The pandemic has been particularly difficult for these workers due to their precarious status. As infections increased in factories, fear of the virus combined with fear of protesting their terms and seeing their employers terminate their contracts. During temporary closures, foreign workers were often abandoned. At duBreton in Rivière-du-Loup, Que., During a temporary closure due to an epidemic, the employer allegedly went so far as to tell foreign workers, who had no money for food , to go to a food bank.
Workers in the meat industry have been the victims of such insensitive contempt throughout the pandemic.
Meat processing plants are ideal environments for the transmission of viruses by air, as is the case with COVID-19, due to their cold and humid environment. Additionally, due to the way the facilities are designed and the way space is allocated to allow assembly line work, distancing is nearly impossible. Despite these significant risk factors, so-called “essential workers” were forced to work in overcrowded factories without any protection throughout the first wave of the pandemic.
Following the May 2020 award of $ 77 million in federal grants to “help protect” workers, the meat industry – which has never closed its factories – has used back-to-back policies. government work to bring production back to pre-pandemic levels.
As all levels of government abandoned the most minimal measures to limit the spread of the virus, workers were forced to risk their lives to fatten bosses’ equity portfolios.
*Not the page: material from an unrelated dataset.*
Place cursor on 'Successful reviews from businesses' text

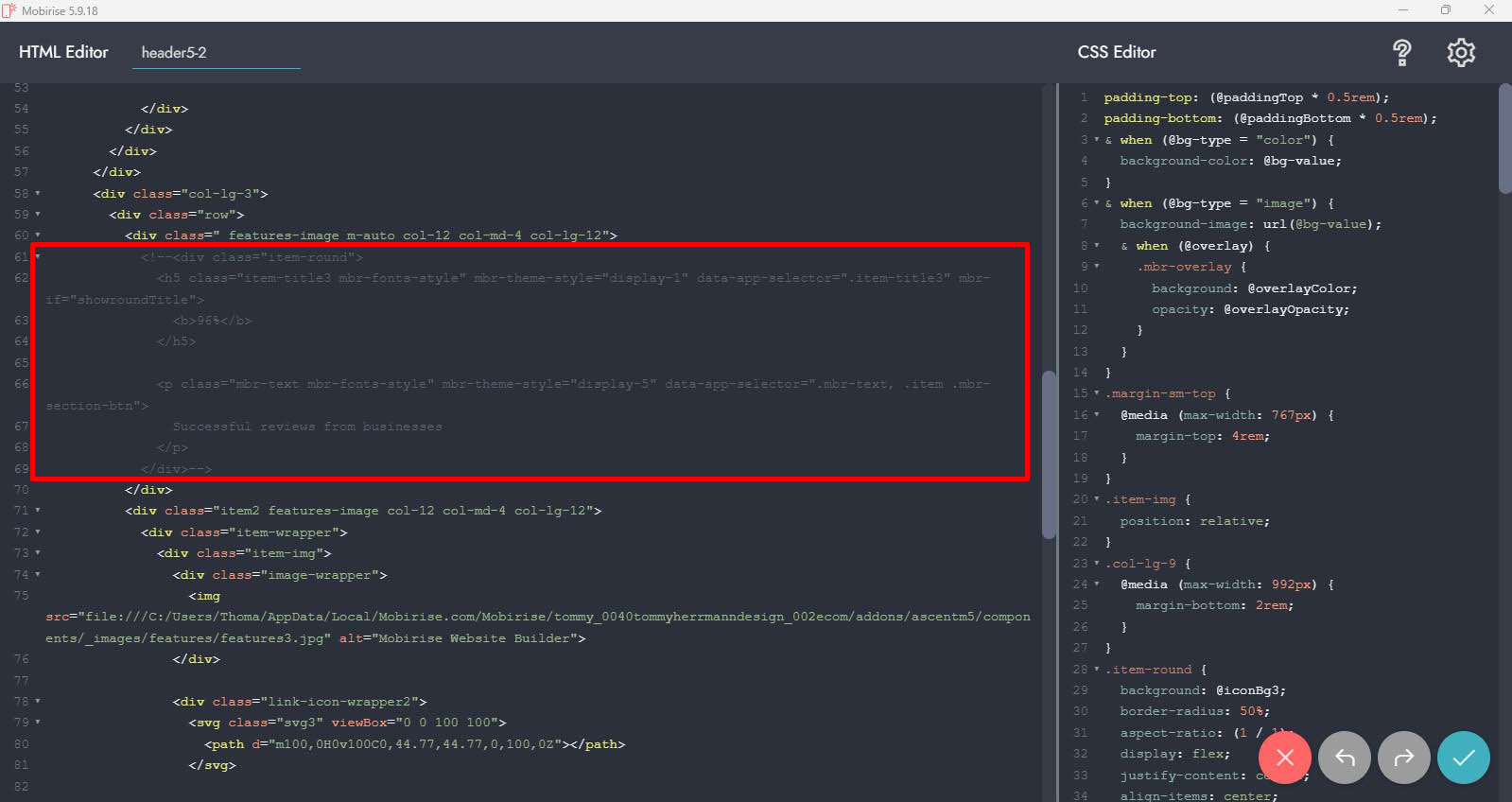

During the next two pandemic waves, companies hid infections in factories and tried to blame workers when they contracted the disease. News reports revealed that some companies insisted that workers who had been in contact with the virus return to their jobs while they waited for test results or had not completed their quarantine.
After a year and a half of the pandemic, thousands of meat processing workers have contracted COVID-19. In Cargill High River alone, an outbreak in late April and early May 2020 infected 949 of the plant’s 2,000 workers. Authorities said the outbreak was responsible for more than 1,550 additional cases.
Hundreds of workers have had to be hospitalized, many of whom will retain the long-term effects of the disease. There have also been more than a dozen fatalities among workers or their families, including three at Olymel in Red Deer, three at Cargill in High River and one at Olymel in Vallée-Jonction, Quebec.
This human and social catastrophe unfolded with the full complicity of pro-capitalist unions. As workers demanded protective measures and equipment and the closure of factories unable to guarantee their safety, unions have consistently cracked down on their opposition. They actively worked with employers and governments to keep factories that had become deadly traps open and denounced calls to action for employment as “illegal.”